La grève déclenchée par les conducteurs des taxis, les structures des jeunes, la société civile et les mouvements citoyens de Goma fait suite à l’interdiction de circulation des motos a partir de 18h00 dans la ville de Goma.
Tout au départ, l’autorité provinciale avait pris cette décision dans une réunion de sécurité tenue au Quartier Mugunga dans la Commune de Karisimbi et concrétisée par le Maire ai de Goma pour essayer de diminuer le taux de l’insécurité grandissante dans la ville de Goma caractérisée par des assassinats ciblés, le cambriolage des maisons et autres cas de banditisme dénoncés par les organisations de la société civile et de défense des droits humains dans le chef-lieu de la province du Nord-Kivu.
Le panier des taximans motos ayant était touché, ils ont ensemble avec les organisations de la société civile, les structures des jeunes et les mouvements citoyens échangé avec le Gouverneur militaire ai du Nord-Kivu, le Général-Major Peter Cirimwami Nkuba qui d’ailleurs avait donné une promesse d’assouplissement de cette mesure en la ramenant jusqu’à 20heures.
Ayant trop attendu et comme rien n’ a été donné comme réponse, ces griupes sociaux ont initié des journées villes mortes ce 29/01/2024.
Cette décision prise depuis le 10 janvier 2024 semble ne pas faire l’unanimité et est qualifiée d’impopulaire et d’inapproprié selon les revendications de ces couches importantes de la population gomatracienne qui se déplace généralement par moto.
Estimant que les démarches diplomatiques n’ont pas payé, ces organisations de Goma ont choisi maintenant la voie de la rue pour manifester leur mécontentement suite à cette mesure du Maire ai de Goma, le Commissaire Supérieur Principal Faustin Kamand Kapend.
Cette situation a déjà causé des conséquences économiques dans le vécu quotidien de la population de la ville volcanique.
Pourtant annoncée avant 48h, cette manifestation a été frappée d’interdiction par l’hôtel de ville selon l’esprit d’un communiqué signé et partagé dans le réseaux sociaux par seul FAUSTIN KAMAND KAPEND Maire ai policier de Goma.
Depuis les premières heures de ce lundi 29 janvier 2024, il est quasiment imposible de trouver une moto-taxi ou traverser sur la chaussée de peur que les pneus de sa moto ne soit troués par les motards qui ont suivi le mot d’ordre.
Sur la route principale, l’on aperçoit difficilement des bus sur la chaussée.
Faisant la ronde de la ville à pied, le correspondant de carmelmedia.info à Goma a constaté la hausse de prix d’une course dans un taxi-bus qui est de coutume de 500fc et qui est aujourd’hui négocié à 2000fc voire plus.

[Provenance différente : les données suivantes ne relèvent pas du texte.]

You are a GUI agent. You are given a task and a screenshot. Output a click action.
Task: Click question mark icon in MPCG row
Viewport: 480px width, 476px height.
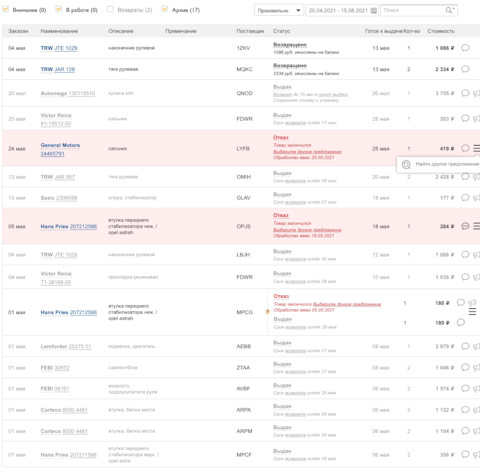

C’est comme par exemple la course du terminus Katindo jusqu’au centre ville qui est naturellement de 500fc mais qui se négocie aujourd’hui à 2000fc et terminus – ULPGL pour 300fc se négocie à 1000fc.
L’on constate également un dispositif très important des militaires et policiers dans des grandes artères de la ville de Goma pour étouffer les manifestants dont le mot d’ordre a été respecté à 80% par la population.
Ce mouvement de grève n’est pas passé sans retombées sur les activités commerciales. Les tenanciers de boutiques, alimentations, magasins et des maisons pharmaceutiques n’ont pas ouvert leurs portes depuis le matin craignant d’être vandalisés.
Des élèves et étudiants qui n’ont que la moto comme moyen de transport ont eu de la peine à atteindre leurs lieux de destnation habituels.
Signalons en outre qu’un écolier a reçu une balle perdue au niveau de sa jambe et vite elle a été acheminée vers une structure sanitaire où elle est internée pour des soins appropriés.